Récemment, la Cour de cassation a même validé la condamnation d’un maître d’ouvrage, les juges du fond ayant considéré qu’il avait contribué à la nullité du contrat de sous-traitance en n’ayant pas exigé la communication de la caution par l’entrepreneur principal (cf. Cass. Civ. 3ème, 14 janvier 2021, n° 19-23628, inédit).

Dans notre espèce, la caution avait bien été obtenue, mais après la signature du contrat de sous-traitance. Si la date de remise de la caution est déterminante pour le sous-traitant lorsqu’il invoque la nullité du sous-traité prévue à l’article 14 de la loi sur la sous-traitance, est-ce que le maître d’ouvrage doit être soumis à la même date ?

L’arrêt du 14 janvier 2021 précité, non publié au Bulletin, semblait l’imposer, mais dans notre espèce qui donne lieu à une publication au Bulletin, les magistrats de la 3ème chambre ont estimé que le maître d’ouvrage avait bien rempli ses obligations à la date où il a su qu’il y avait un sous-traitant.

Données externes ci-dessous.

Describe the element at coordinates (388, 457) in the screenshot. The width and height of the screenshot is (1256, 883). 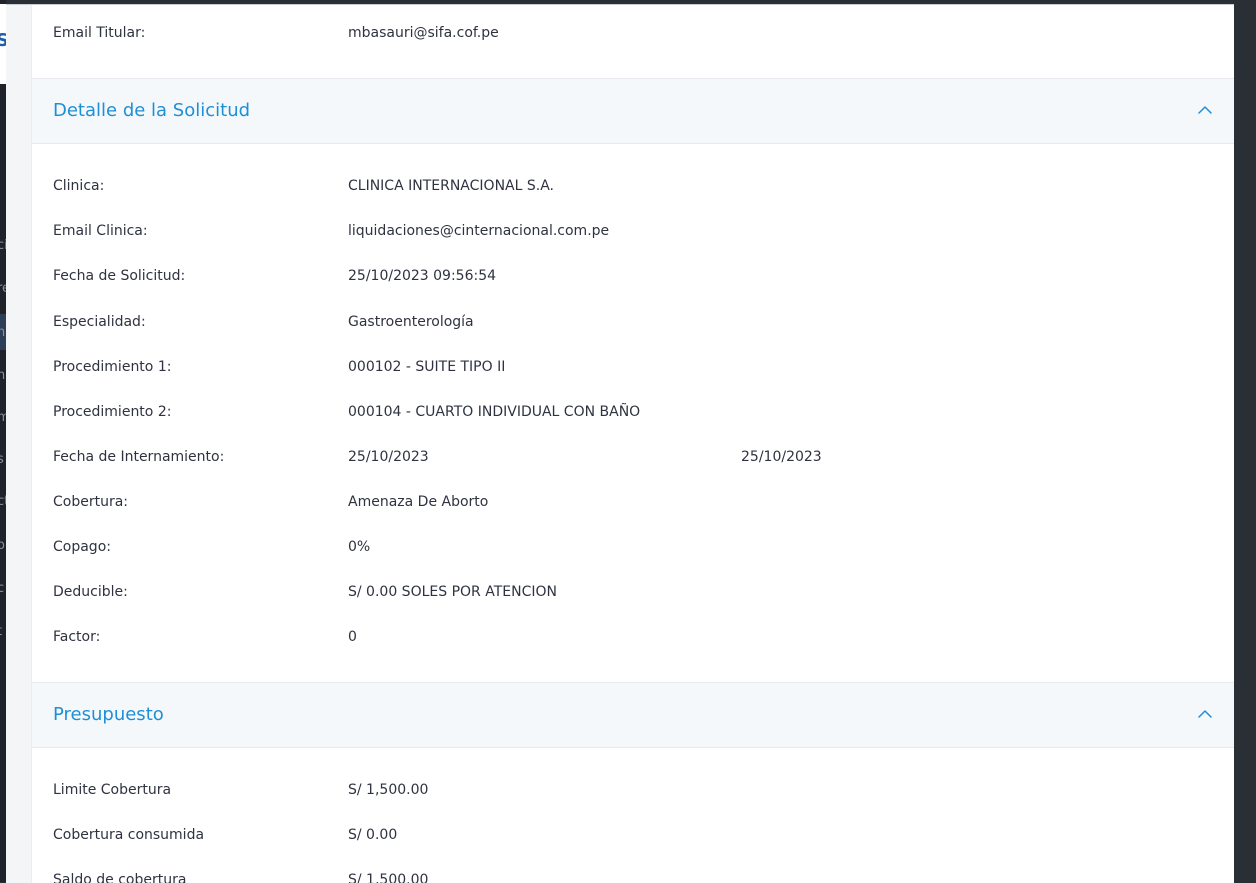
I see `field-value: 25/10/2023` at that location.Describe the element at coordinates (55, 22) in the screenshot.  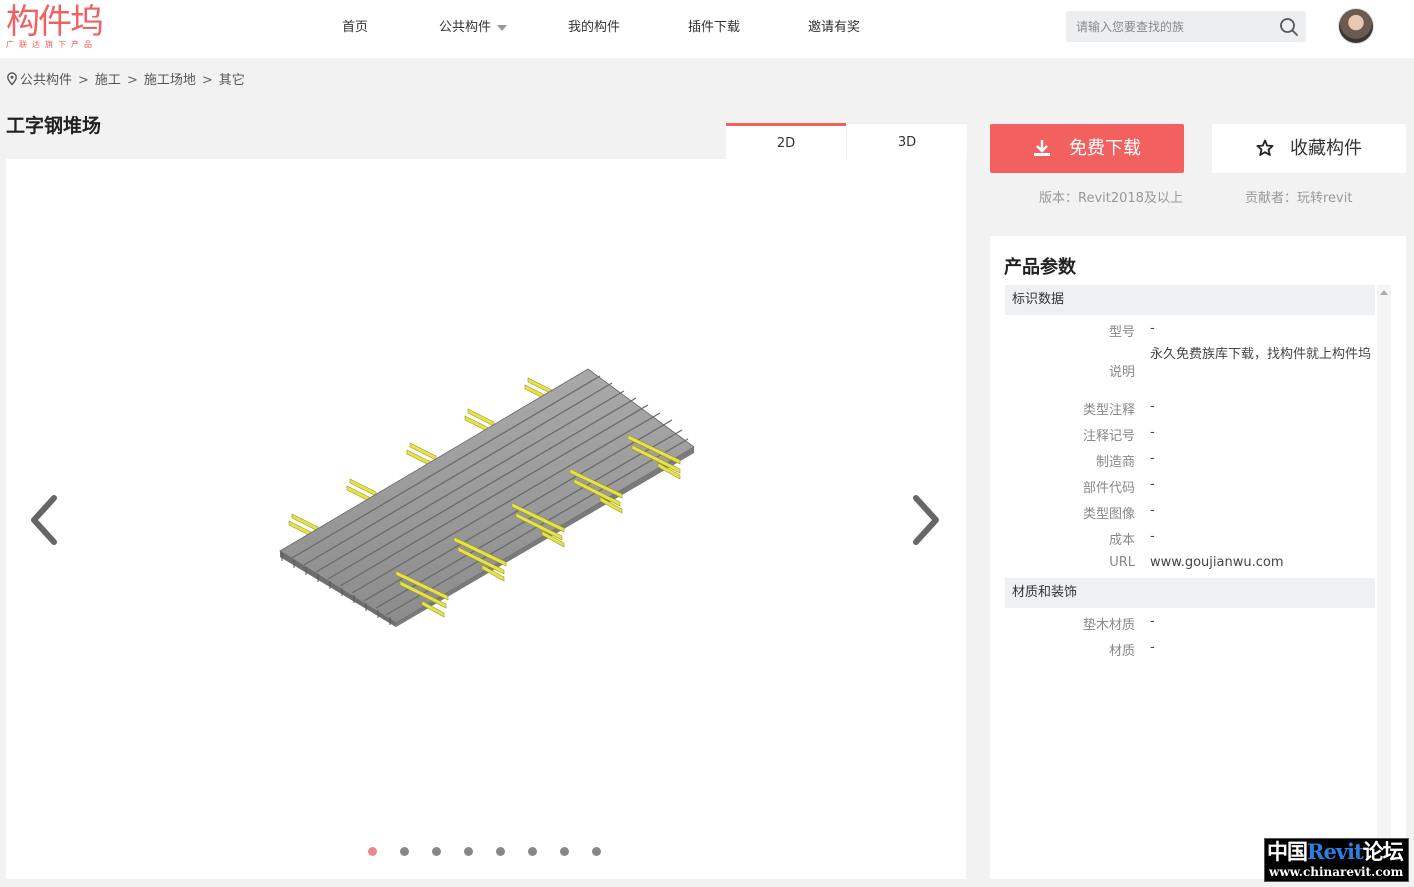
I see `logo-text: 构件坞` at that location.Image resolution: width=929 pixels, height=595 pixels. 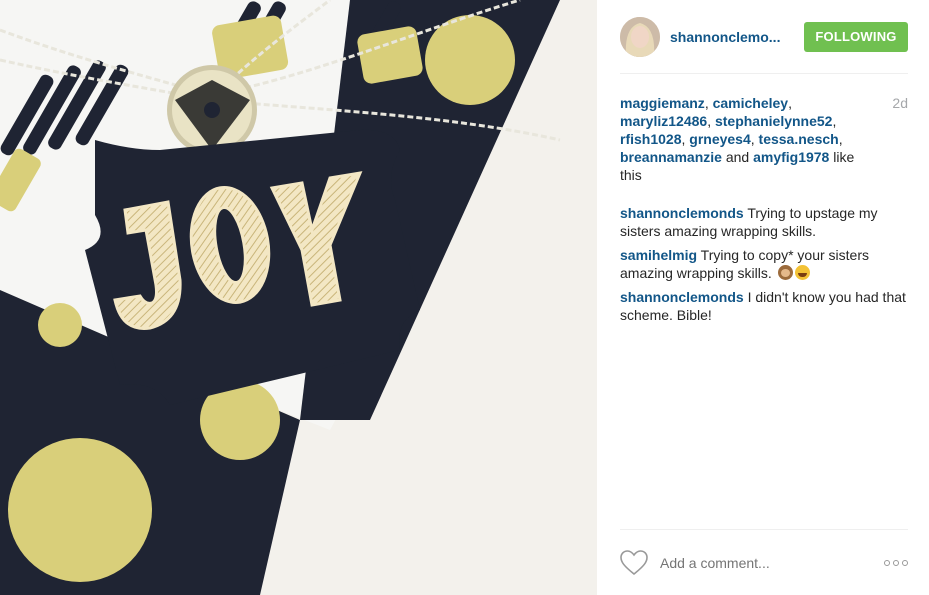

Ainsi, c’est à la date où le maître d’ouvrage a connaissance d’une situation de sous-traitance qu’il doit vérifier que « tout est en règle » et qu’une caution a bien été obtenue (en l’absence de délégation de paiement). Autrement dit, le texte de l’article 14-1 de la loi sur la sous-traitance ne fait pas du maître d’ouvrage de travaux le garant de la validité du sous-traité prévue à l’article 14 de la même loi.

Cette décision apporte ainsi une précision utile sur le moment où doit être appréciée la délivrance de la caution au maître d’ouvrage : c’est seulement au moment où il a connaissance d’un marché de sous-traitance.

En revanche, l’arrêt n’évoque pas la nécessité pour le maître d’ouvrage de s’assurer que la caution a bien été transmise au sous-traitant, car la question n’était pas posée dans ces termes et reste donc entière.

La position de la troisième chambre de la Cour de cassation, dans cet arrêt du 6 juillet 2023, apparaît pragmatique, car le maître d’ouvrage est un tiers à la relation existant entre l’entrepreneur principal et le sous-traitant : le rendre garant de la validité du contrat de sous-traitance était finalement une manière de l’impliquer dans cette relation contractuelle. D’autant que la caution avait bien été obtenue et pouvait être mise en jeu par le sous-traitant.